-- Written problem --
Copy out the material verbatim, beginning at the line containing "Given: Select the 分价表 sidebar icon" and ending at the line containing "pyautogui.click(x=23, y=62)", with both of those lines included.

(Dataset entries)
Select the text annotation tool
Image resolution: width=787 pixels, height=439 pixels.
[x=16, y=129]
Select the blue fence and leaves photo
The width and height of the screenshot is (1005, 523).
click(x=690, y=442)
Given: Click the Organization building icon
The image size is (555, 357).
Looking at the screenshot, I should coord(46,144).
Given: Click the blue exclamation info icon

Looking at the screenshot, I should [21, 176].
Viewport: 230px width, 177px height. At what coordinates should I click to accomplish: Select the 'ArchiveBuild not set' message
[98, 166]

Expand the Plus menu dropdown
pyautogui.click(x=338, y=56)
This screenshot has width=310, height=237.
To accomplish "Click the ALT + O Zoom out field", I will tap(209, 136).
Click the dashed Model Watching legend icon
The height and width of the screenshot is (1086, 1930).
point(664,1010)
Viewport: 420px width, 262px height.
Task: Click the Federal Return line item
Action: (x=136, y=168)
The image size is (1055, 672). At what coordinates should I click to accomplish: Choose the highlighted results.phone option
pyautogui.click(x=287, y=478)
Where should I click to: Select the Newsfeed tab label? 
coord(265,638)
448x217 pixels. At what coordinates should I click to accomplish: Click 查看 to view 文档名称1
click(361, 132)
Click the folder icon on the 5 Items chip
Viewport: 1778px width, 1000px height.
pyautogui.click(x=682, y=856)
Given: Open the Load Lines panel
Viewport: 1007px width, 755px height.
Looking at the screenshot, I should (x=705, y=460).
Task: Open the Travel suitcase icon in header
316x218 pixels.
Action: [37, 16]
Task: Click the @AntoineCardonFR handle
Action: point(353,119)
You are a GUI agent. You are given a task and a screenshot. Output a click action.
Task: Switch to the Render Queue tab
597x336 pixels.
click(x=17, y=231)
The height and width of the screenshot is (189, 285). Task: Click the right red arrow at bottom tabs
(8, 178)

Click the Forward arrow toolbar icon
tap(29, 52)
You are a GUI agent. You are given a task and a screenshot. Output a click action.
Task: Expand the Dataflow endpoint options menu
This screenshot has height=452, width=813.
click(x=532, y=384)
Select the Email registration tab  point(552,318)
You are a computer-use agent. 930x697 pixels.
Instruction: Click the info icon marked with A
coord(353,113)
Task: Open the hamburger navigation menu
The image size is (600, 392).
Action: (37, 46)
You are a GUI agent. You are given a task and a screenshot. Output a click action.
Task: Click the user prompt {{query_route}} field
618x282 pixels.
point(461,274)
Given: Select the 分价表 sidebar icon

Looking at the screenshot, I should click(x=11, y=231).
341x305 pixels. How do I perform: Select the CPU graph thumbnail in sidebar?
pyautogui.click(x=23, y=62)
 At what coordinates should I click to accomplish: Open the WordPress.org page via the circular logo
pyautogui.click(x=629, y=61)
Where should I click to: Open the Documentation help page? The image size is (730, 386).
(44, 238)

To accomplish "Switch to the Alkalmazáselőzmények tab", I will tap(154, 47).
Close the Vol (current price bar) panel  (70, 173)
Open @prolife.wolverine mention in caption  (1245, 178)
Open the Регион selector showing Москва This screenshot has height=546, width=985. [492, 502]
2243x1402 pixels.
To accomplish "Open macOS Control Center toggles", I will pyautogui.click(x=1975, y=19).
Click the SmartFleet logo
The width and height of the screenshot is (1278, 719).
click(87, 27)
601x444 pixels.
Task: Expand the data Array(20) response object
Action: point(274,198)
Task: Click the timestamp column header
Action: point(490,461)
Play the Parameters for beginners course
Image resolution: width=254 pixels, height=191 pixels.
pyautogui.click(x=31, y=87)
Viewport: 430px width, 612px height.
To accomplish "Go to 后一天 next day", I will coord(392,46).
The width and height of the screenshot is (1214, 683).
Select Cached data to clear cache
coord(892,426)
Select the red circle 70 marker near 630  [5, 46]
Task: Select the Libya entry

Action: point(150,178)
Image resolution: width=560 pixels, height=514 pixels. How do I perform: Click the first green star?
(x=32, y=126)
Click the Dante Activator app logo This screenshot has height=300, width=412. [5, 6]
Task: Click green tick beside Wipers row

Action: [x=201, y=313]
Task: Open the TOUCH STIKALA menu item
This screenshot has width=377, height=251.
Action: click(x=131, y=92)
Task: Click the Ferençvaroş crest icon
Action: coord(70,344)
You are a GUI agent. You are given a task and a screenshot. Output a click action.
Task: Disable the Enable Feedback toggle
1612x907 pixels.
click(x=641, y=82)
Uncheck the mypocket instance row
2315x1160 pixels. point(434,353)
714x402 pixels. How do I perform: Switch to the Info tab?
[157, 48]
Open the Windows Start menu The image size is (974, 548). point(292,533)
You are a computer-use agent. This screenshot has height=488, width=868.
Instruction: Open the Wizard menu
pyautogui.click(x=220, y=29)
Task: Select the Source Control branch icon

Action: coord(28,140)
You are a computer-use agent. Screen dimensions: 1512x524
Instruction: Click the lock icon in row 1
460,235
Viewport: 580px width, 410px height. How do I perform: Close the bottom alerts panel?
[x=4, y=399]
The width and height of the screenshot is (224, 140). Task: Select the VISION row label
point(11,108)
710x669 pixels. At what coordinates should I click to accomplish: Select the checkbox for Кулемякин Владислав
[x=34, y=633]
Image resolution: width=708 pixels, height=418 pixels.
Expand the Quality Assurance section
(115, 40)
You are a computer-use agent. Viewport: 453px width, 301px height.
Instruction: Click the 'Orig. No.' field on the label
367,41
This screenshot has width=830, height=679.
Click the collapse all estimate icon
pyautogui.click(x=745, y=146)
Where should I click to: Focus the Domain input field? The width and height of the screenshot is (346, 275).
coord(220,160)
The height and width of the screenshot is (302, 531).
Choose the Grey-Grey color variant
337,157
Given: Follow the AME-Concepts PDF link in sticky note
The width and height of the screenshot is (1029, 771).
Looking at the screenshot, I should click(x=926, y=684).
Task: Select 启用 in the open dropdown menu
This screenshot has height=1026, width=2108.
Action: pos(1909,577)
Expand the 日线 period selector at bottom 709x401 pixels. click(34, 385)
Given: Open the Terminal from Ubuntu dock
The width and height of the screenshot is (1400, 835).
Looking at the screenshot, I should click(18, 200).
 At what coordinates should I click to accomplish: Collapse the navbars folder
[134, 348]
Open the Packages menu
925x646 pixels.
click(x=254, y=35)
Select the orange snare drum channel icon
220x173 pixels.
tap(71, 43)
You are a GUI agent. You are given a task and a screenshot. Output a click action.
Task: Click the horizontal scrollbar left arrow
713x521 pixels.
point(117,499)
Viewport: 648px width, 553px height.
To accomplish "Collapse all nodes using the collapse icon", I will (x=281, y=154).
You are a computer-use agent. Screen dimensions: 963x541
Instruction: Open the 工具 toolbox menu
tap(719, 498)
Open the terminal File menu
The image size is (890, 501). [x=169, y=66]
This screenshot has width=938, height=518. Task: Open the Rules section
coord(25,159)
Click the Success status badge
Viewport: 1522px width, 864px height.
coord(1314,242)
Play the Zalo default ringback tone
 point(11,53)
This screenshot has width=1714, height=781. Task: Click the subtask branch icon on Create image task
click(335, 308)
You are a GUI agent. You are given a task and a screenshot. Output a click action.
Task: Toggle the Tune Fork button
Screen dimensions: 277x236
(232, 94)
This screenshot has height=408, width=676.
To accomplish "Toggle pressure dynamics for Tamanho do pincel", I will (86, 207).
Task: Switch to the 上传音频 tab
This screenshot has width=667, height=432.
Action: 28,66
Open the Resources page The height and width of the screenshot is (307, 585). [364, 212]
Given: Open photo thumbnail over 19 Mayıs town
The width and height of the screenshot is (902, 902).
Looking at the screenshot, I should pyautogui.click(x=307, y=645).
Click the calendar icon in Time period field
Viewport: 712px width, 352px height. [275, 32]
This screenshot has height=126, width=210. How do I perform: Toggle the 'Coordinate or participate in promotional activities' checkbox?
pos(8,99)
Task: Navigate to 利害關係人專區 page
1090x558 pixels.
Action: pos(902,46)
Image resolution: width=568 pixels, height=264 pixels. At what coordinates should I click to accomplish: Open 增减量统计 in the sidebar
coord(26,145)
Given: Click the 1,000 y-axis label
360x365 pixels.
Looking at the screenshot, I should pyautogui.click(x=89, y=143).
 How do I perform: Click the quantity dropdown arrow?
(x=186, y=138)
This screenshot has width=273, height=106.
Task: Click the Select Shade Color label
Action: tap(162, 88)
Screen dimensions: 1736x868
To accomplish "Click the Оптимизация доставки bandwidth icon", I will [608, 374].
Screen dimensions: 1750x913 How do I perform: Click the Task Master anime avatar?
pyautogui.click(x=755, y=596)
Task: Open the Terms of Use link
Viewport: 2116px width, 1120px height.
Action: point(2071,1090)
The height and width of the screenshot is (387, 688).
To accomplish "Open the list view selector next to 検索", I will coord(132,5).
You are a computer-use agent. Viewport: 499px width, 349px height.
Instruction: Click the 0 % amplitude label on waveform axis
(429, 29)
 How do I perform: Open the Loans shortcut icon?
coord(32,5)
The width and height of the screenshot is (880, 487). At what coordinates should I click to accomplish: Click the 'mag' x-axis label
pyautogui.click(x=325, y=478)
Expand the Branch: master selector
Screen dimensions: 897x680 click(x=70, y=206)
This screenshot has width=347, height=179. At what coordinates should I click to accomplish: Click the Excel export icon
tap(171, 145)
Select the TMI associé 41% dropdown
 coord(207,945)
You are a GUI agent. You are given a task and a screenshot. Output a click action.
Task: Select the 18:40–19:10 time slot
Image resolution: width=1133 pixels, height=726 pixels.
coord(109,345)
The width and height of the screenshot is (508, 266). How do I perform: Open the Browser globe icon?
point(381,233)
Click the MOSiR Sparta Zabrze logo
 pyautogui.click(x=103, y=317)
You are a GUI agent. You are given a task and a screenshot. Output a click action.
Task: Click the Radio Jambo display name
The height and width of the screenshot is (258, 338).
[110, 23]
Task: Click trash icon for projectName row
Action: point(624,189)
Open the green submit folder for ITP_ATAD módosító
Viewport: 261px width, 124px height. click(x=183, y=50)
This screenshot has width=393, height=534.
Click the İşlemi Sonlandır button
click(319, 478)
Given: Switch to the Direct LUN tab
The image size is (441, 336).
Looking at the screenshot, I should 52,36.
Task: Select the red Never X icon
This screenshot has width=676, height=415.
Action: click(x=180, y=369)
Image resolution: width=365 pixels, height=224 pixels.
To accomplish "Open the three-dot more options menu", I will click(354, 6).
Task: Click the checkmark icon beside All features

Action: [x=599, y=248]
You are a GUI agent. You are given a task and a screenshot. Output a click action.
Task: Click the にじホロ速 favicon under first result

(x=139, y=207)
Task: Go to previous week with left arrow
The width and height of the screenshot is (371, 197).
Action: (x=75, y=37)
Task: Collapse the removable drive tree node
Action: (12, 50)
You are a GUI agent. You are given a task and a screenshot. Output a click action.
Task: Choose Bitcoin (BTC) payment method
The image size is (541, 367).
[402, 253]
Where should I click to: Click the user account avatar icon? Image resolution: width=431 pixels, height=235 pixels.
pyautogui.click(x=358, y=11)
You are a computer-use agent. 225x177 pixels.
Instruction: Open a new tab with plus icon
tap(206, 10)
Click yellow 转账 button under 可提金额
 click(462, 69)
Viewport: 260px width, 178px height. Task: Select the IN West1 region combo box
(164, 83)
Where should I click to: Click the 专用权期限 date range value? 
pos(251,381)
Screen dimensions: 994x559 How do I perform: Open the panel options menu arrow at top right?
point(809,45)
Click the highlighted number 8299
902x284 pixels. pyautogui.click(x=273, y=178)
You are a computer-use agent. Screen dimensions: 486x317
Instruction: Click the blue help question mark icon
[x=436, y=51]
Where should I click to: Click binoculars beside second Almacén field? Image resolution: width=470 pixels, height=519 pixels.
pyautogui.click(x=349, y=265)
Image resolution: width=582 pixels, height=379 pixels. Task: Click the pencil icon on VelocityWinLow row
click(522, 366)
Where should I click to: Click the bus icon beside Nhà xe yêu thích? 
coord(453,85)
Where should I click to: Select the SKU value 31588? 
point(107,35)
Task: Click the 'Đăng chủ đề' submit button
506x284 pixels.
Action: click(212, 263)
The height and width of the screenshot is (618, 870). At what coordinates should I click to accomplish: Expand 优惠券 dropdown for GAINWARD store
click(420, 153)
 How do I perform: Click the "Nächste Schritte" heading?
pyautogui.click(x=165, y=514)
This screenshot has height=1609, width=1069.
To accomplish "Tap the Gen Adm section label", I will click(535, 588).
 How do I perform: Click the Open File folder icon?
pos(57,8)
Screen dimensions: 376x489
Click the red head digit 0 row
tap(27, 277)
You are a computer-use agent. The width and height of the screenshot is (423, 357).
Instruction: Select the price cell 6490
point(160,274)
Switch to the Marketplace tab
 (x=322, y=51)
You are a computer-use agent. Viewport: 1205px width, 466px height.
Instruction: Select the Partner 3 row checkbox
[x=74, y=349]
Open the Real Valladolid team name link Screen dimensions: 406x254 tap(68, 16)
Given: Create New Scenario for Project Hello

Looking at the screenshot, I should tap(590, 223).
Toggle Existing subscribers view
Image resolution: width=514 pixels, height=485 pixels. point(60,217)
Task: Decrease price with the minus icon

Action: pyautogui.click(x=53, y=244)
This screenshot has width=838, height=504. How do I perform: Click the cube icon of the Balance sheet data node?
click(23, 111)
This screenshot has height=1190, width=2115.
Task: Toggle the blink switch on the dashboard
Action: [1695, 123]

-- Result for this exercise --
Given: Select the 分价表 sidebar icon

Looking at the screenshot, I should click(x=11, y=231).
341x305 pixels. How do I perform: Select the CPU graph thumbnail in sidebar?
pyautogui.click(x=23, y=62)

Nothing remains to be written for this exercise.